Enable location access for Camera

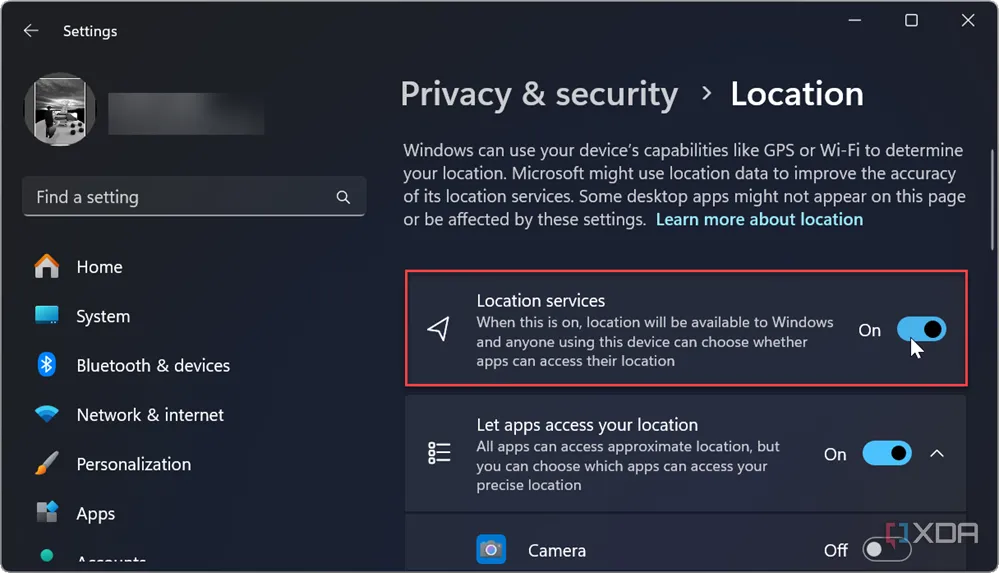pos(886,550)
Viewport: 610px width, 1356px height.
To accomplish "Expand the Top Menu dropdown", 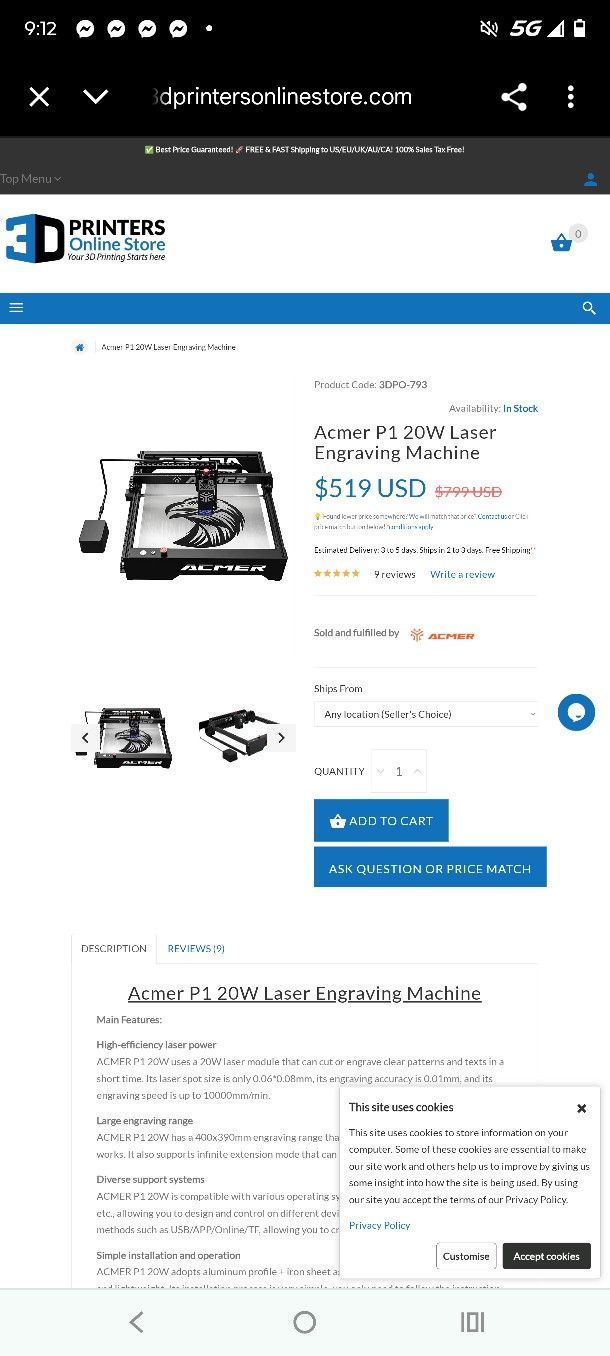I will click(31, 179).
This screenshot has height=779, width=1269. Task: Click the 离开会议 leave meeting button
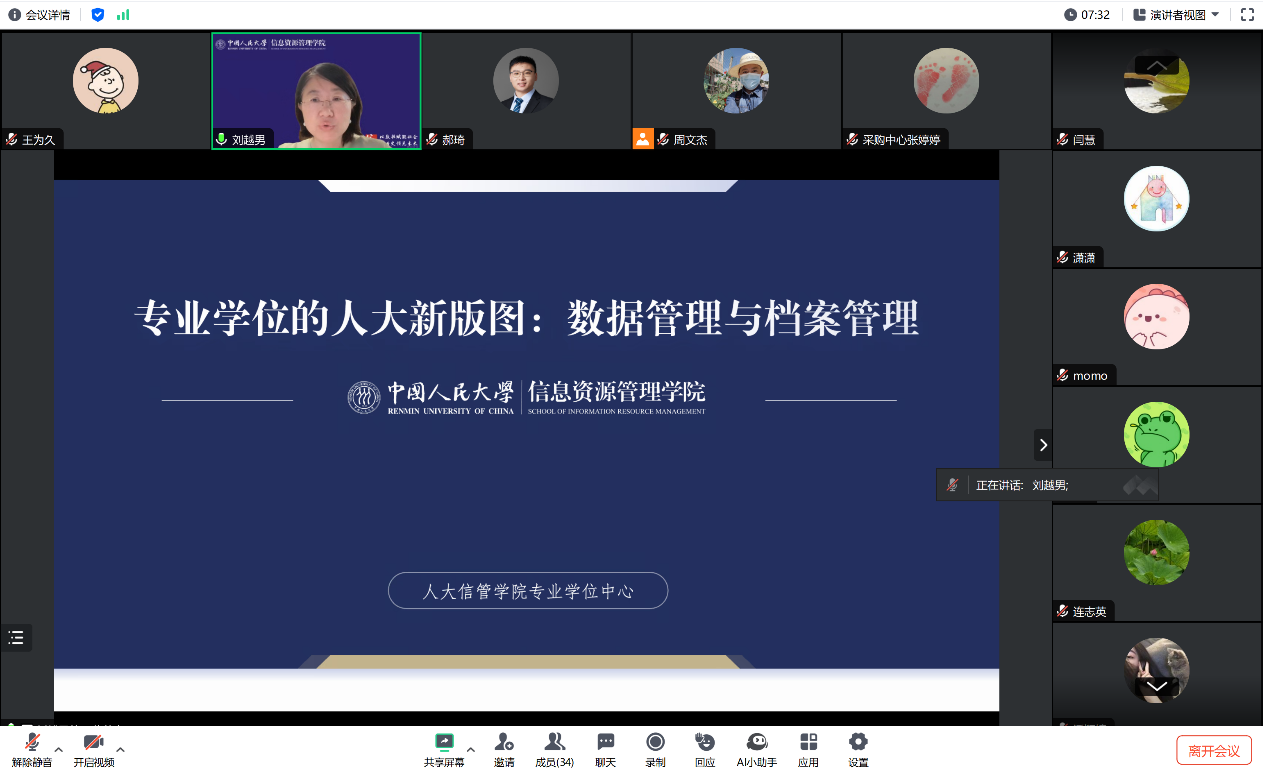tap(1213, 751)
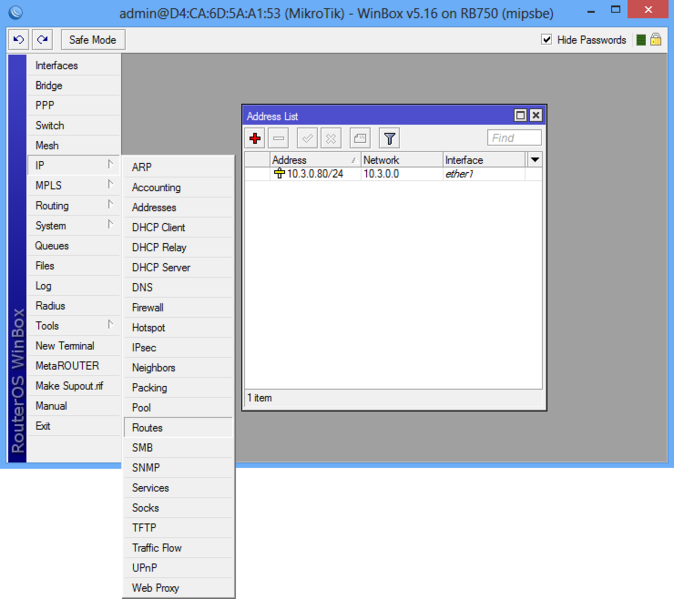Toggle Safe Mode on
Screen dimensions: 674x599
pyautogui.click(x=92, y=40)
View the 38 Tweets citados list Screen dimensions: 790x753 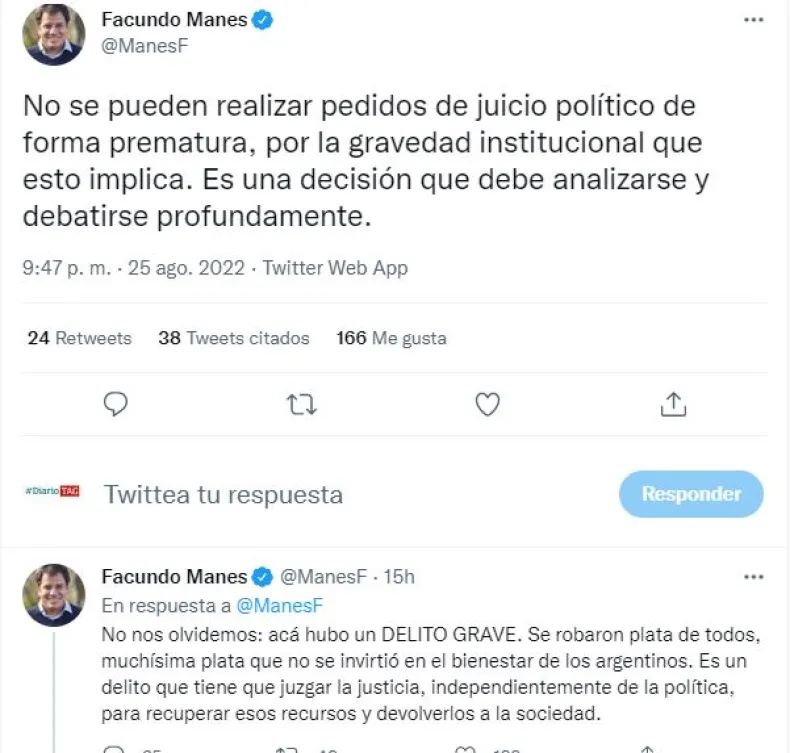click(x=234, y=338)
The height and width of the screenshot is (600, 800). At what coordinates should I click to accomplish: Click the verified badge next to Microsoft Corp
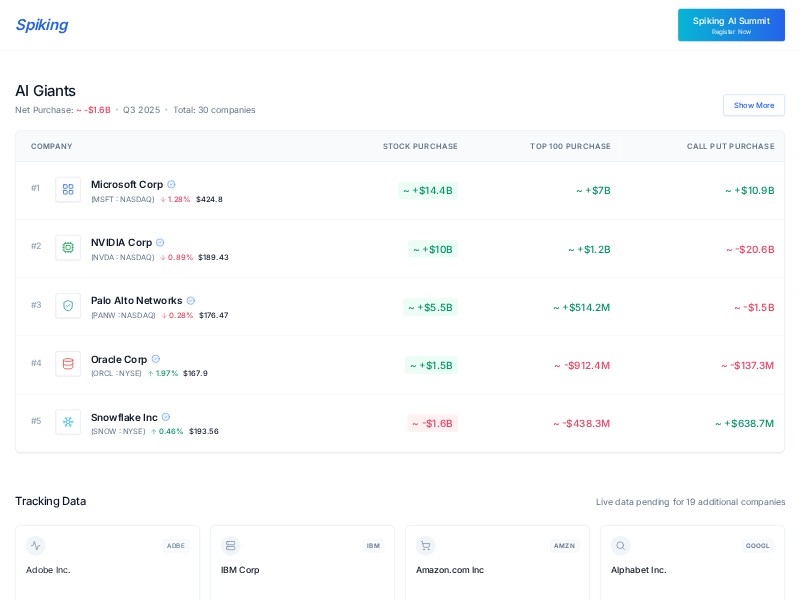coord(171,184)
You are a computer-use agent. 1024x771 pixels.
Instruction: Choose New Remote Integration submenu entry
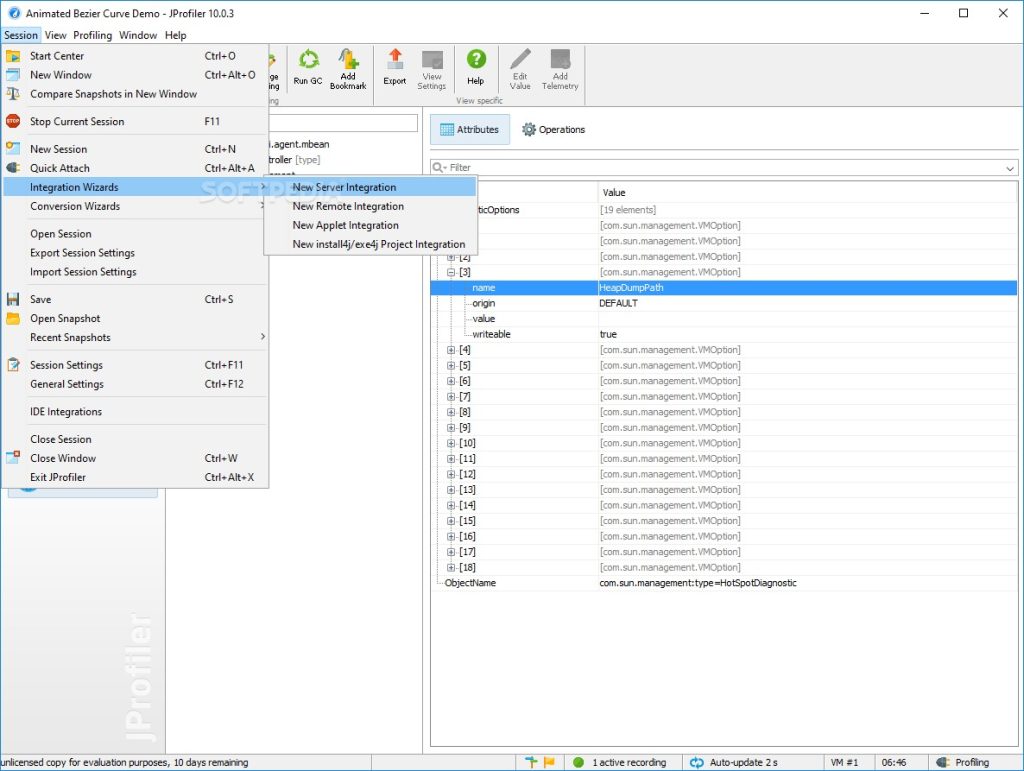coord(348,206)
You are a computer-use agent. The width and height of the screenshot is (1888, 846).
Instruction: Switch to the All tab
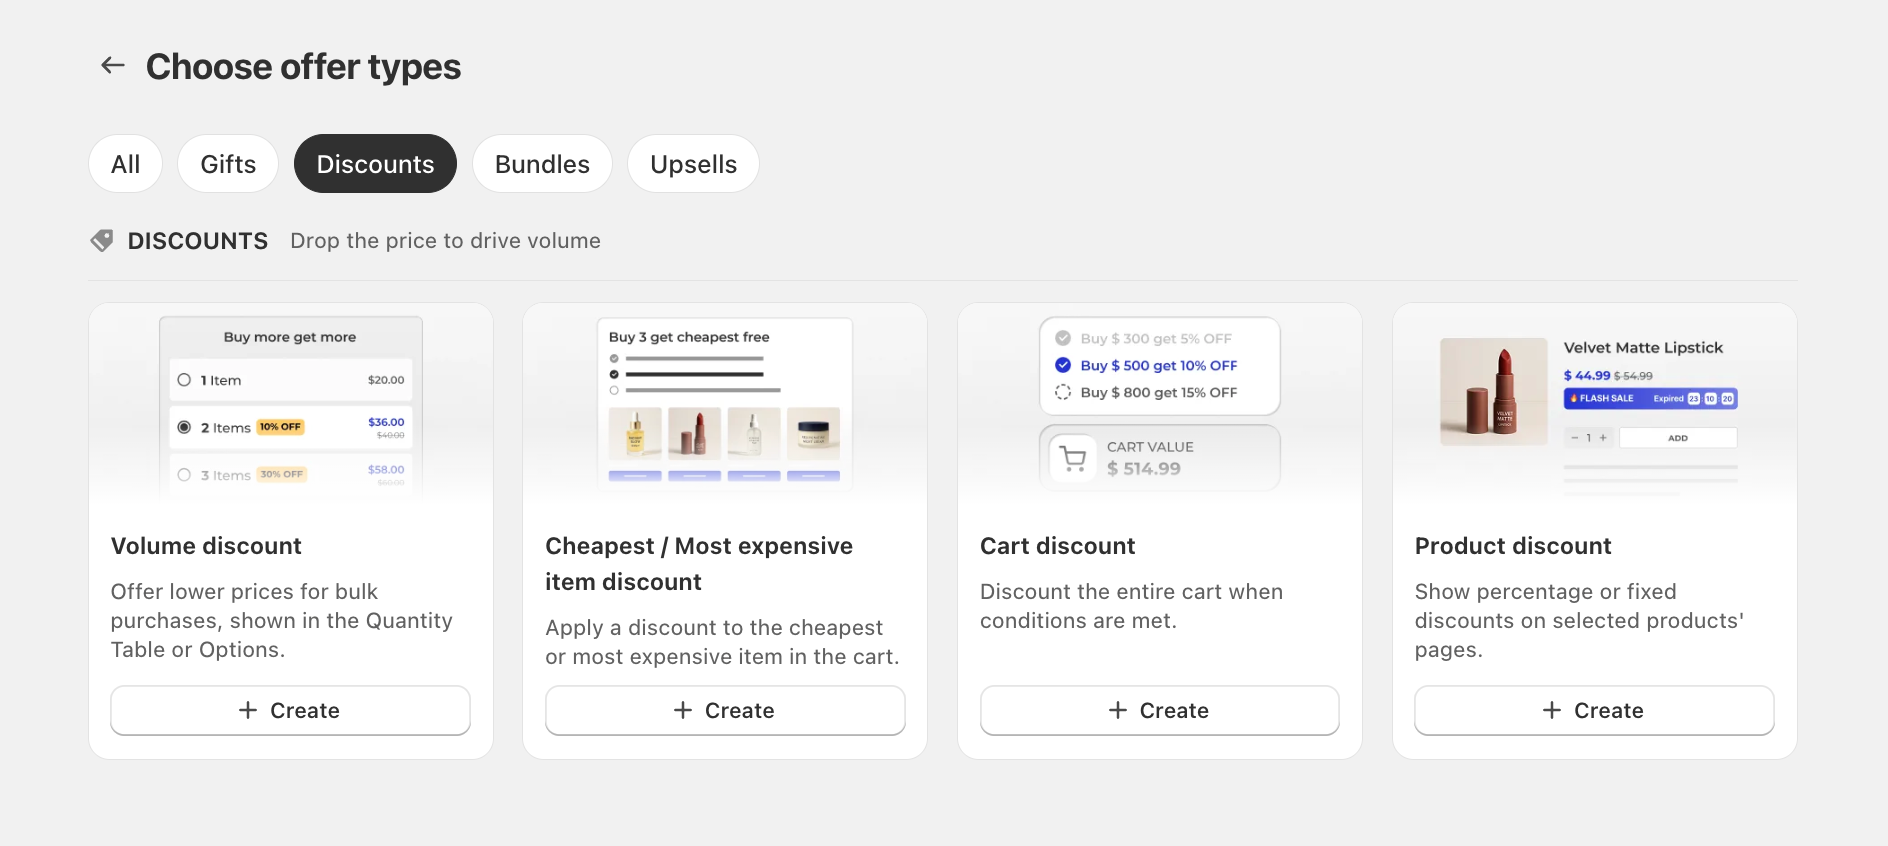126,164
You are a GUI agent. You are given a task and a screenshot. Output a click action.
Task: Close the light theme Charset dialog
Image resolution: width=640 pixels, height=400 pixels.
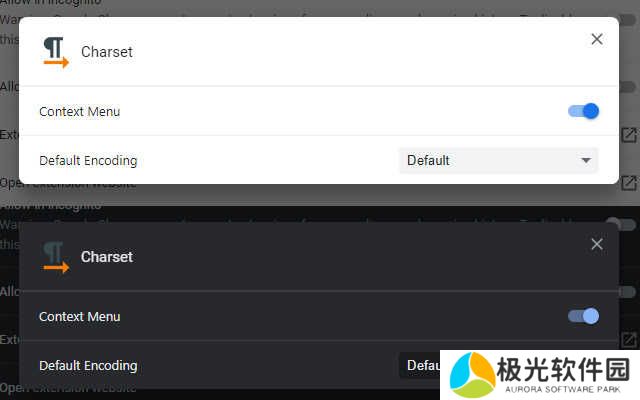[597, 39]
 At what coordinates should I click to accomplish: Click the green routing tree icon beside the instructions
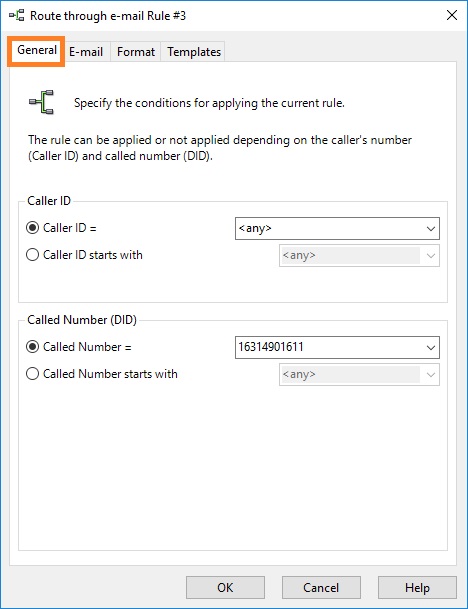tap(42, 102)
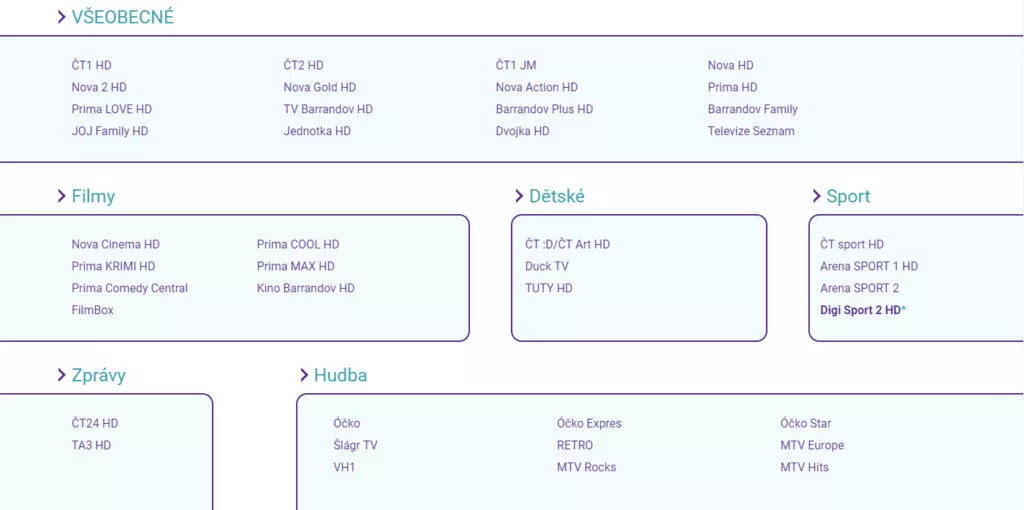This screenshot has width=1024, height=510.
Task: Choose the TA3 HD news channel
Action: 91,445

Exercise prompt | Omit the pictures, and please restate word for word the lines running from the line with "Task: Close the light theme Charset dialog" to the end of the entries.

Finished exercise |
Task: Close the light theme Charset dialog
Image resolution: width=640 pixels, height=400 pixels.
[597, 39]
 At what coordinates should I click to accomplish: Click the green routing tree icon beside the instructions
tap(42, 102)
This screenshot has width=1024, height=510.
Task: Choose the TA3 HD news channel
Action: 91,445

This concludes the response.